- TO DO: Return exactly the span of lines in the following data that opens with the line containing "Tap the Android back triangle button" and closes with the line containing "You are a GUI". Include nothing else.

- PROVIDED RECORDS:
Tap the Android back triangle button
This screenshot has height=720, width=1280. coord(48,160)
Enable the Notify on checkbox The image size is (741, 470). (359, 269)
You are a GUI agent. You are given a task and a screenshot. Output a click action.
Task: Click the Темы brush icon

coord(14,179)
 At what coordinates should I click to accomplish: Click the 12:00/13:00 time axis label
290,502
...
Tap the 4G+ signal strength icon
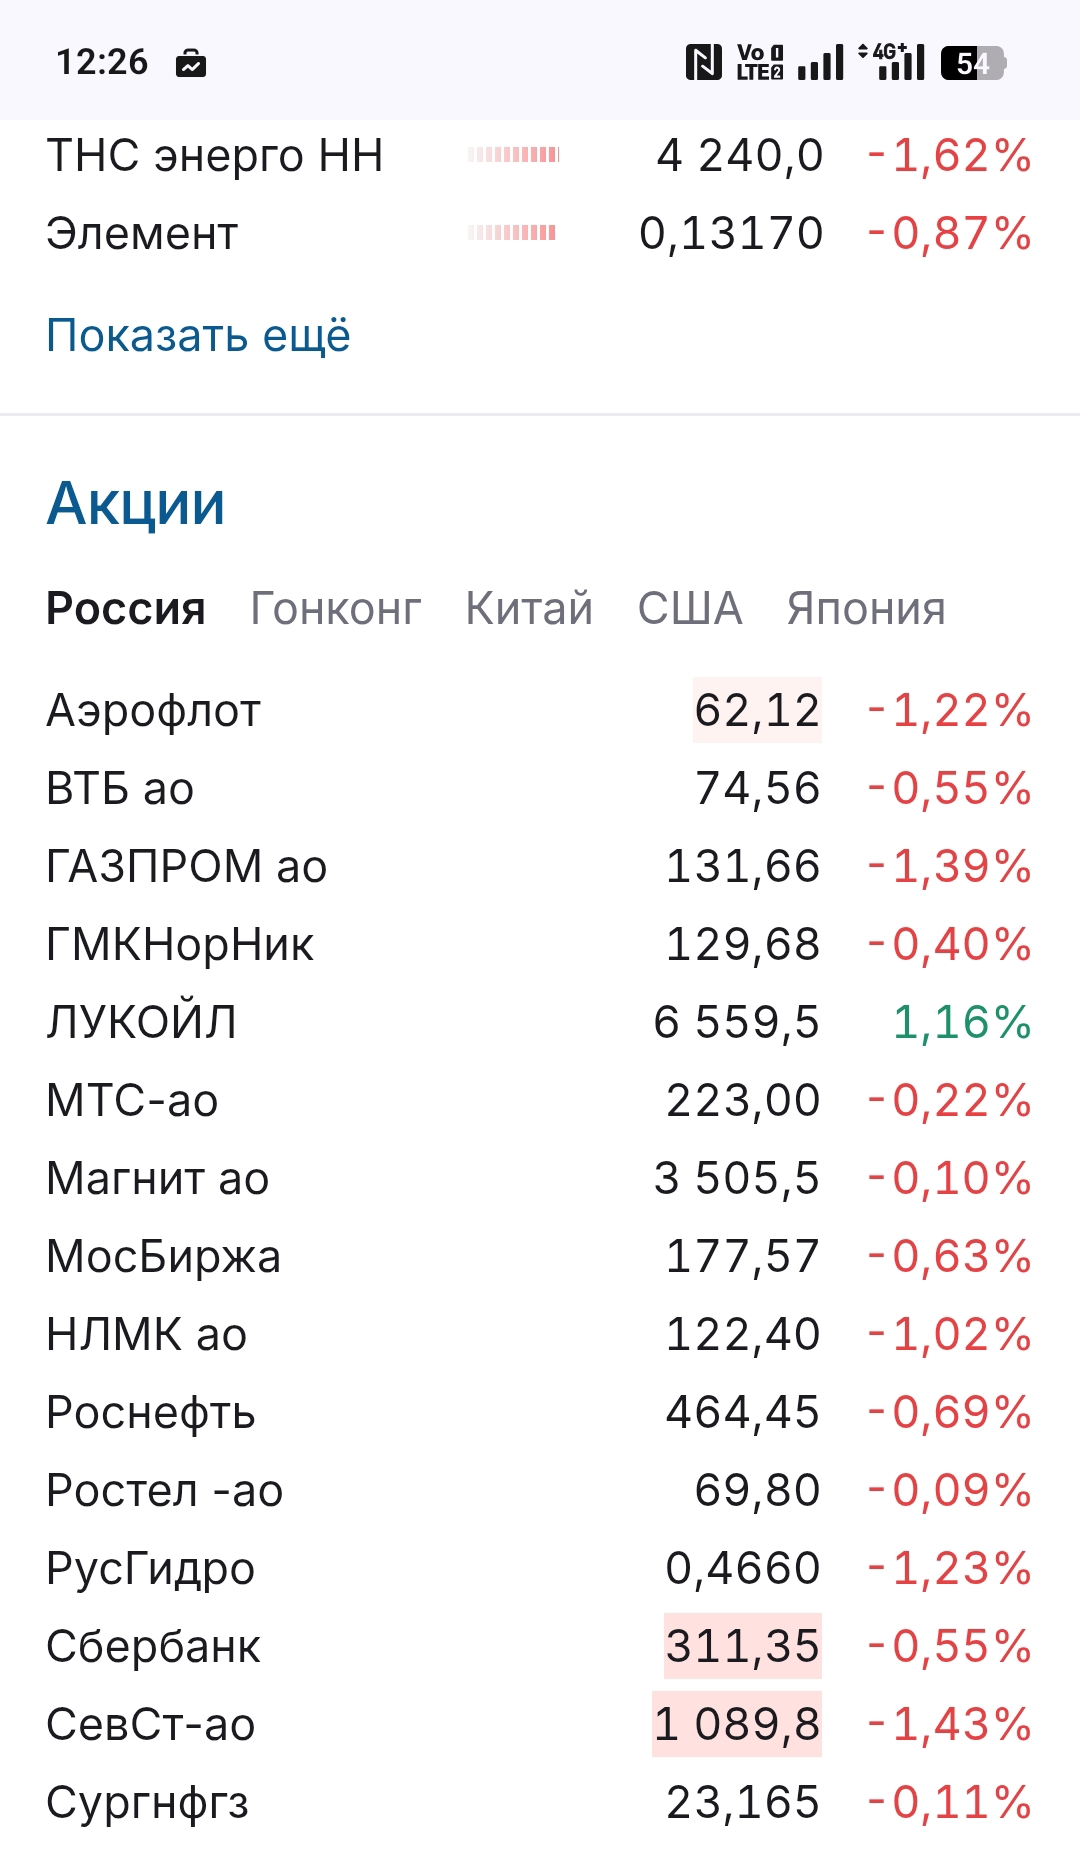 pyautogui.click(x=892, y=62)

- OUTPUT OF THE TASK:
Tap the Android back triangle button
This screenshot has height=720, width=1280. coord(48,160)
Enable the Notify on checkbox The image size is (741, 470). (359, 269)
You are a GUI agent. You are given a task and a screenshot. Output a click action.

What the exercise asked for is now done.